- **PROBLEM TO SOLVE**: Copy out the data below line for line, with no changes.

- **DATA SECTION**:
++++++++++

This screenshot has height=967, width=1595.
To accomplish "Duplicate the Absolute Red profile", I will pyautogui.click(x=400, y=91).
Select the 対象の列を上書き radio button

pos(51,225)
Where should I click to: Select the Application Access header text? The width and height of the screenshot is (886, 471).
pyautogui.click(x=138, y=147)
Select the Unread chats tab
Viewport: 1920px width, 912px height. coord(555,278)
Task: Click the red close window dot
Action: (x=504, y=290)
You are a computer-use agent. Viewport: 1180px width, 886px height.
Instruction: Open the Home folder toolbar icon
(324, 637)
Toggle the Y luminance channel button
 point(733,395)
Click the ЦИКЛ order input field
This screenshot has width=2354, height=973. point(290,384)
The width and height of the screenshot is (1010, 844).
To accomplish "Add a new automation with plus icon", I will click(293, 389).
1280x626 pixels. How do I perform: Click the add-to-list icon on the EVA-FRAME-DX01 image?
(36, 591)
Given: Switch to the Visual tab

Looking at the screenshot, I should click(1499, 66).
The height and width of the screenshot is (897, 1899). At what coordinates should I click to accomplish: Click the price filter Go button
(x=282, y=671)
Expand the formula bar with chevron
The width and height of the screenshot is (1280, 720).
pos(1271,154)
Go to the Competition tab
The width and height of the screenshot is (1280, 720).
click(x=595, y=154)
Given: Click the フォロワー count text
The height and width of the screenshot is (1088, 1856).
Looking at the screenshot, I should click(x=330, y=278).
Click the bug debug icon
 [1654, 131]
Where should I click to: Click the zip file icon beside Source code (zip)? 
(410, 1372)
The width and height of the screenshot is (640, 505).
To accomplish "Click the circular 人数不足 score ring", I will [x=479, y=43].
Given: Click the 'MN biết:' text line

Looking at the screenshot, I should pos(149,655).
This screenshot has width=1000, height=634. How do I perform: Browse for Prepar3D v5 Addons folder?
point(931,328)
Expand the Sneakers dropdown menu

++++++++++

- **SOLUTION TO THE EXERCISE**:
This screenshot has height=967, width=1595.
To accomplish "Duplicate the Absolute Red profile", I will pyautogui.click(x=400, y=91).
Select the 対象の列を上書き radio button

pos(51,225)
Where should I click to: Select the Application Access header text? The width and height of the screenshot is (886, 471).
pyautogui.click(x=138, y=147)
Select the Unread chats tab
Viewport: 1920px width, 912px height. coord(555,278)
Task: Click the red close window dot
Action: (x=504, y=290)
You are a computer-use agent. Viewport: 1180px width, 886px height.
Instruction: Open the Home folder toolbar icon
(324, 637)
Toggle the Y luminance channel button
 point(733,395)
Click the ЦИКЛ order input field
This screenshot has width=2354, height=973. point(290,384)
The width and height of the screenshot is (1010, 844).
To accomplish "Add a new automation with plus icon", I will click(293, 389).
1280x626 pixels. How do I perform: Click the add-to-list icon on the EVA-FRAME-DX01 image?
(36, 591)
Given: Switch to the Visual tab

Looking at the screenshot, I should click(1499, 66).
The height and width of the screenshot is (897, 1899). At what coordinates should I click to accomplish: Click the price filter Go button
(x=282, y=671)
Expand the formula bar with chevron
The width and height of the screenshot is (1280, 720).
pos(1271,154)
Go to the Competition tab
The width and height of the screenshot is (1280, 720).
click(x=595, y=154)
Given: Click the フォロワー count text
The height and width of the screenshot is (1088, 1856).
Looking at the screenshot, I should click(x=330, y=278).
Click the bug debug icon
 [1654, 131]
Where should I click to: Click the zip file icon beside Source code (zip)? 
(410, 1372)
The width and height of the screenshot is (640, 505).
To accomplish "Click the circular 人数不足 score ring", I will [x=479, y=43].
Given: Click the 'MN biết:' text line

Looking at the screenshot, I should pos(149,655).
This screenshot has width=1000, height=634. How do I perform: Browse for Prepar3D v5 Addons folder?
point(931,328)
Expand the Sneakers dropdown menu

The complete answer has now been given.